## Documentation Center |

On this page… |
---|

Natural Representation of Categorical Data |

`categorical` is a data type to store data
with values from a finite set of discrete categories. One common alternative
to using categorical arrays is to use character arrays or cell arrays
of strings. To compare strings in character arrays and cell arrays
of strings, you must use `strcmp` which can be
cumbersome. With categorical arrays, you can use the logical operator `eq` (`==`)
to compare strings in the same way that you compare numeric arrays.
The other common alternative to using categorical arrays is to store
categorical data using integers in numeric arrays. Using numeric arrays
loses all the useful descriptive information from the category names,
and also tends to suggest that the integer values have their usual
numeric meaning, which, for categorical data, they do not.

Categorical arrays are convenient and memory efficient containers
for nonnumeric data with values from a finite set of discrete categories.
They are especially useful when the categories have a meaningful mathematical
ordering, such as an array with entries from the discrete set of categories `{'small','medium','large'}` where `small
< medium < large`.

An ordering other than alphabetical order is not possible with character arrays or cell arrays of strings. Thus, inequality comparisons, such as greater and less than, are not possible. With categorical arrays, you can use relational operations to test for equality and perform element-wise comparisons of strings that have a meaningful mathematical ordering.

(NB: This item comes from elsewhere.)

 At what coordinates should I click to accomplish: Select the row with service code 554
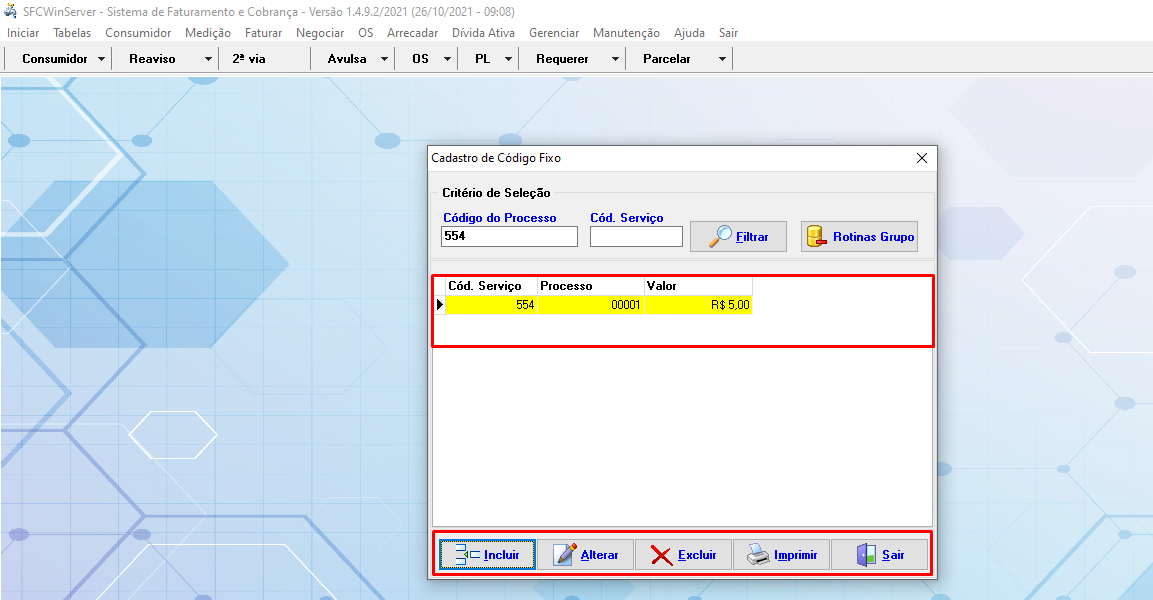point(594,305)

This example shows how to compare the memory required to store data as a cell array of strings versus a categorical array. Categorical arrays have categories that are defined as strings, which can be costly to store and manipulate in a cell array of strings or `char` array. Categorical arrays store only one copy of each category name, often reducing the amount of memory required to store the array.

Create a sample cell array of strings.

state = [repmat({'MA'},25,1);repmat({'NY'},25,1);... repmat({'CA'},50,1);... repmat({'MA'},25,1);repmat({'NY'},25,1)];

Display information about the variable `state`.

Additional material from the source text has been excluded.